* [Task] The answer must be an exact reproduction of all the entries.

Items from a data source

*** Begin section ***

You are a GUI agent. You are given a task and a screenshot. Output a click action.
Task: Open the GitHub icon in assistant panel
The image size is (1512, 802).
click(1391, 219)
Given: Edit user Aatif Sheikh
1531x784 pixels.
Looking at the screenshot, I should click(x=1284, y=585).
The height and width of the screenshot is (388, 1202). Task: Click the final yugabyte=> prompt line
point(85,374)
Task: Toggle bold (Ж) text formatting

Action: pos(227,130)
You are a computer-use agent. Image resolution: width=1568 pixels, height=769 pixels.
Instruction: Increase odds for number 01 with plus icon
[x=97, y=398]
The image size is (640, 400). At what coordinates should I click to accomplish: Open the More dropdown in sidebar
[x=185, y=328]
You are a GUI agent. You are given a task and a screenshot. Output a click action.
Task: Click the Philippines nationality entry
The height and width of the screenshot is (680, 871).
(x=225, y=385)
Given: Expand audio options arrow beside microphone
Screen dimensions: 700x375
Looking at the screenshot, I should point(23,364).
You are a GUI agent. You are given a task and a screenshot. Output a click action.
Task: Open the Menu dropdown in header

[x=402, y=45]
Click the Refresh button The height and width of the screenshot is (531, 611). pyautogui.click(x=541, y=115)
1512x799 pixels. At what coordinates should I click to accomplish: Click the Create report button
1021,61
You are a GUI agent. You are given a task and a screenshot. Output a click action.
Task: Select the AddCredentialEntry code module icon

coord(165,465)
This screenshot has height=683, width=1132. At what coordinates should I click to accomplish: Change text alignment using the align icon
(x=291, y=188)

*** End section ***

* [Your response]
You are a GUI agent. You are given a task and a screenshot. Output a click action.
Task: Open the GitHub icon in assistant panel
The image size is (1512, 802).
click(1391, 219)
Given: Edit user Aatif Sheikh
1531x784 pixels.
Looking at the screenshot, I should click(x=1284, y=585).
The height and width of the screenshot is (388, 1202). Task: Click the final yugabyte=> prompt line
point(85,374)
Task: Toggle bold (Ж) text formatting

Action: pos(227,130)
You are a computer-use agent. Image resolution: width=1568 pixels, height=769 pixels.
Instruction: Increase odds for number 01 with plus icon
[x=97, y=398]
The image size is (640, 400). At what coordinates should I click to accomplish: Open the More dropdown in sidebar
[x=185, y=328]
You are a GUI agent. You are given a task and a screenshot. Output a click action.
Task: Click the Philippines nationality entry
The height and width of the screenshot is (680, 871).
(x=225, y=385)
Given: Expand audio options arrow beside microphone
Screen dimensions: 700x375
Looking at the screenshot, I should point(23,364).
You are a GUI agent. You are given a task and a screenshot. Output a click action.
Task: Open the Menu dropdown in header

[x=402, y=45]
Click the Refresh button The height and width of the screenshot is (531, 611). pyautogui.click(x=541, y=115)
1512x799 pixels. At what coordinates should I click to accomplish: Click the Create report button
1021,61
You are a GUI agent. You are given a task and a screenshot. Output a click action.
Task: Select the AddCredentialEntry code module icon

coord(165,465)
This screenshot has height=683, width=1132. At what coordinates should I click to accomplish: Change text alignment using the align icon
(x=291, y=188)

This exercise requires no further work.